Talk about a cruel trick of nature! A study funded by the National Institutes of Health (NIH) and published in the Journal of the American Medical Association (JAMA) shows that physical activity prevents weight gain in middle-aged and older women ONLY IF THEY ARE ALREADY AT IDEAL WEIGHT. Did you read that? It means that the recommended guidelines advocating 150 minutes of exercise a week isn’t sufficient to prevent weight gain in most middle-aged women.
The Harvard-associated researchers assessed weight changes associated with various levels of physical activity on 34,079 women who had been followed since 1992 in the Women’s Health Study. They stratified women as “inactive” (less than 150 minutes a week of moderate level physical activity), “intermediately active,” or “highly active” if they performed a high, strenuous level of activity.
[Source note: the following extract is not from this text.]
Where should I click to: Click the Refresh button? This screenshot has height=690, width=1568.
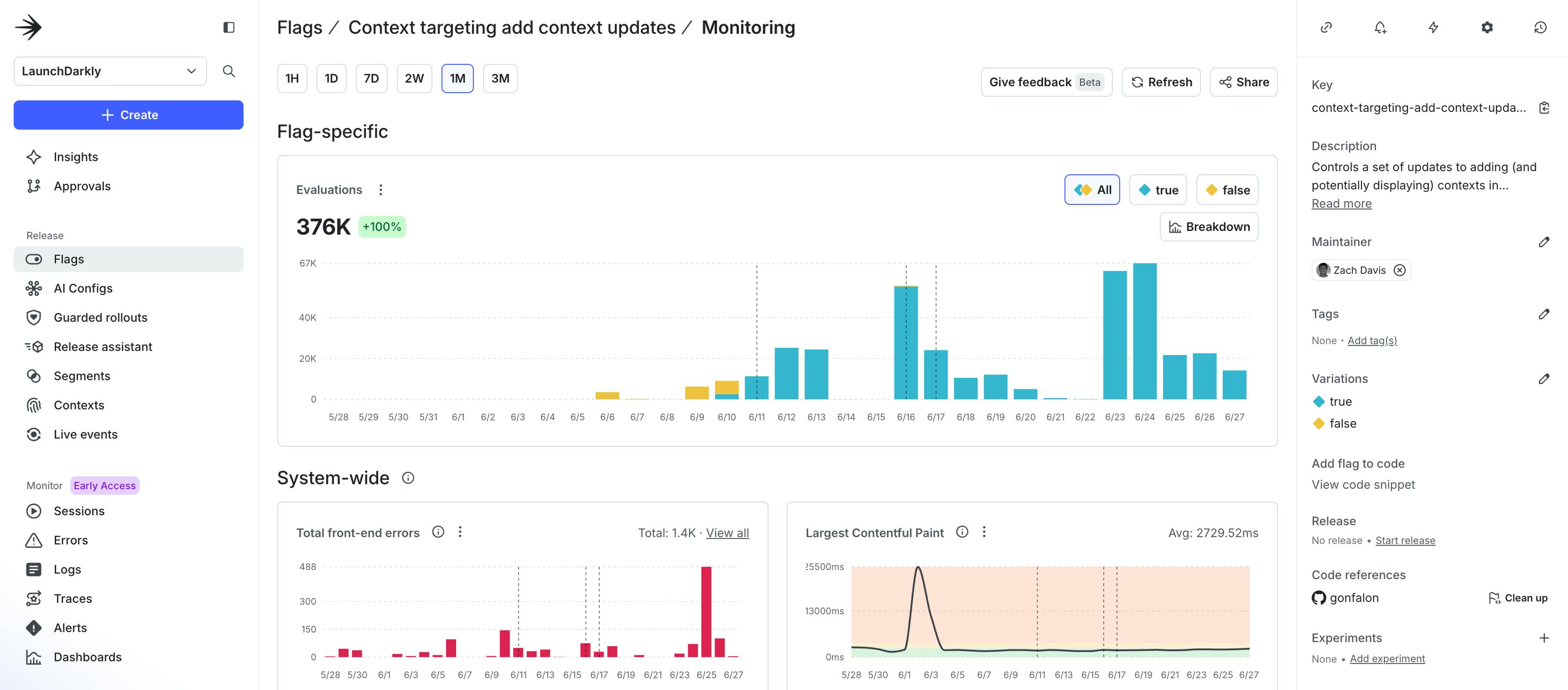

All three groups showed similar weight gain over a mean of 13 years of follow up.
Despite exercise, there was no correlation between activity level and weight gain except in the subgroup of women with Body Mass Index (BMI) below 25. Only in those already thin women did a high level of activity prevent weight gain.
So what are we to think about this study? First, caloric restriction is the only way to maintain or lose weight. The health benefits of exercise have been proven over and over in thousands of studies and that is not in dispute. But weight control demands caloric restriction — period.
I am sorry about these results. Truly I am.